The Ninth Circuit distinguished Indymac from the Eleventh Circuit's Netbank decision based on two factors: (i) that the Netbank case involved a TSA with an explicit incorporation of the Interagency Statement on Income Tax Allocation in Holding Company Structure (which the Indymac TSA did not), and (ii) that California law applied in Indymac rather than the Georgia law that governed Netbank. The Ninth Circuit held that under California law, the TSA did not create a principal-agent relationship – despite specific language that appointed the holding company the subsidiary bank's "agent and attorney-in-fact" because the subsidiary bank did not exercise control over its holding company's activities with respect to any aspect of the tax filing.

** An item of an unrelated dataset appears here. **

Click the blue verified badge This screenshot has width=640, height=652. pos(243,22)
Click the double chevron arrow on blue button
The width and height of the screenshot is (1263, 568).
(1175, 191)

Separately, the Ninth Circuit held that the TSA's lack of language establishing a trust relationship was explicitly an indication of a debtor-creditor relationship under California law.

This case reinforces the need for a company considering the creation of a TSA to address explicitly how any tax refund will be treated in the event of a bankruptcy. Given the varying decisions from courts on ambiguous TSAs and the potential effects of different state laws, a TSA that does not address how it should be interpreted in bankruptcy creates uncertainty as to where any tax refund may wind up in a bankruptcy, and creates the risk that in a bankruptcy resources of the estate will be wasted on litigation over the interpretation of an ambiguous TSA.

Footnote

1 In re Bankunited Financial Corp., 12-11392 (11th Cir. Aug. 15, 2013); In Re Netbank, Inc., 12-13965 (11th Cir. Sept. 10, 2013)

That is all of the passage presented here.